In February 2007, the OSCE Mission donated more than 2,800 books to Prizren City Library, giving the region's nearly 25,000 Bosniaks access to a range of books in their mother tongue. The donation includes fables and literature for young children, while high school students will have access to more novels, dictionaries and educational books on topics such as mathematics, art, sociology and agriculture.
"We are helping local institutions fulfil their obligation to ensure basic human rights," says Shehida Miftari from the OSCE's Municipal Team covering Prizren municipality. "This includes the rights of ethnic minorities to study in their own language and preserve their culture."

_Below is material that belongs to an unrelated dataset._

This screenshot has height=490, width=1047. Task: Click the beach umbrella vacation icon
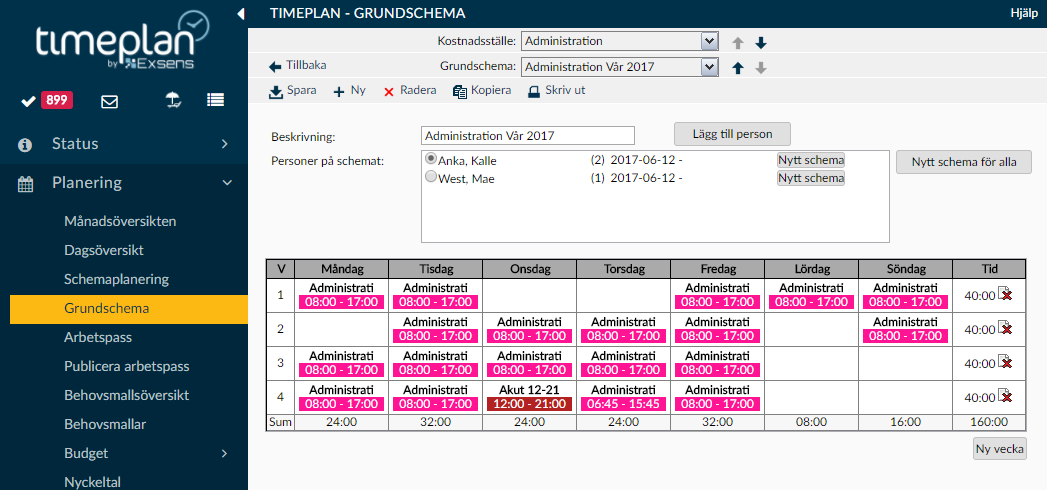click(174, 100)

"We are also helping to promote inter-ethnic tolerance," she adds.
The OSCE Mission has 33 Municipal Teams that cover Kosovo's 30 municipalities and three pilot municipal units. The teams monitor compliance with human rights standards and the implementation of good governance practices.
A library on wheels
As part of the project, the OSCE Mission has helped Prizren City Library relaunch its "Info bus", which is bringing books in all local languages to rural areas inhabited mainly by ethnic Bosniaks, Albanians and Serbs. This is especially important for the more than 3,400 primary and secondary school students who receive their education in Bosnian.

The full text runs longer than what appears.